Wednesday, January 9, 2019

above/ground press 25th anniversary essay: Julia Polyck-O’Neill


This is the thirty-eighth in a series of short essays/reminiscences by a variety of authors and friends of the press to help mark the 2018 quarter century mark of above/ground. See links to the whole series here.

Reflecting on the significance of above/ground press on the occasion of its 25th anniversary brings me to a good number of places.

I’m fortunate to count myself among the hundreds of above/ground authors editor/publisher rob mclennan nurtures. Like a patient gardener, rob applauds progress at the moments when we’ve learned to anticipate indifference, finding greatness in the quietest parts of quiet artists (and also, I add, in the loudest parts of loud artists). Anyone who writes knows that to write means to reach out to an imagined audience, and rob has often been the first to read my work, and certainly was the first to publish a small collection of my shy poems.

But my personal relationship with above/ground extends beyond publishing my first two texts, the chapbooks Everything will be taken away (2018) and femme (2016). It extends beyond my first ‘biggish’ public reading in Ottawa as part the Factory Reading Series, an unofficial parallel event held in conjunction with the Congress of Social Sciences and Humanities in 2015. There is a reason that I was nervous to first meet rob, and that was because above/ground published works by many of the poets I love and has come to represent one of the most important nodes in the network of experimental poetry and small or micro-press publishing in Canada and beyond. I cited interviews on his blog in my essays and collected the small, innocuous-looking booklets of exquisite poetry he made in at his desk long before I knew I’d have a chance of interacting with him personally, and certainly well before I would have considered sending or showing him my work. Writing this particular piece is making me emotional; the fact of being invited to share my thoughts on the occasion of above/ground’s twenty-fifth anniversary makes me emotional (which explains, at least in part, why my reflections are late).
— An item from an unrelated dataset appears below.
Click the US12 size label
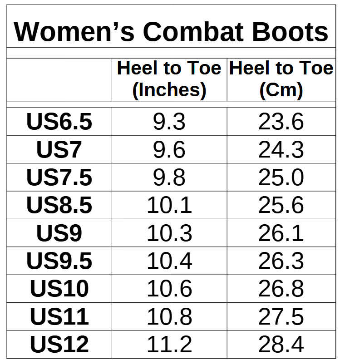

As I’ve mentioned elsewhere, I grew up on the periphery of Canadian cultural happenings, in Whitehorse, Yukon, where visits from prominent authors were regular but rare, and always sponsored by government grants and cultural initiatives. Acquiring small press work (and thus accessing the kinds of voices small presses publish) happened when I’d travel out of the territory, which I was lucky (privileged) enough to do regularly, but this travel also gave me a sense of the distance between my own creative community and those that ‘mattered’ – a cultural read I’d later come to critically question. These (much) later realizations aside, I came into my own with a reflexive consciousness that I would always be an observer and not a participant, and this sense of backgroundness, of peripheral identity, remains distilled in my self-imaginary. I remember reading poems in Ottawa, amongst my peers, and having rob share some generous praise for my writing and performance, then, quite by surprise, inviting me to submit work for an Ottawa project he was editing. Later, an invitation to submit a chapbook (which would be followed by a number of other exciting invitations, including the heartening invitation to read alongside poetry heroes at the anniversary event this past August). I recall the sensation of holding a box of my chapbooks and feeling overwhelmed. I was part of the network I’d studied. It was surreal.

above/ground press chapbooks represent a shared understanding that writing inhabits a variety of scales, and that many of them are small, intimate, and that these small intimacies are the building blocks for the larger worlds of poetry’s possible futures, its potentialities. Poetry really does come down to words on a page, but also, words that make their way to readers, and this is no small feat. above/ground is a press, but it’s also a network. above/ground is also rob mclennan, the patient gardener of poetry’s intimacies.



Julia Polyck-O’Neill is an artist, curator, critic, and writer. Her writing has been published in B.C. Studies, Feminist Spaces, Tripwire, Train, Touch the Donkey, Fermenting Feminisms (a project of the Laboratory for Aesthetics and Ecology, curated by Lauren Fournier), Avant Canada (WLU Press, 2018), and other places. She has published two chapbooks, Everything will be taken away (2018) and femme (2016), both with above/ground press. She currently lives in Toronto, where she is completing her  SSHRC-funded PhD in Interdisciplinary Humanities.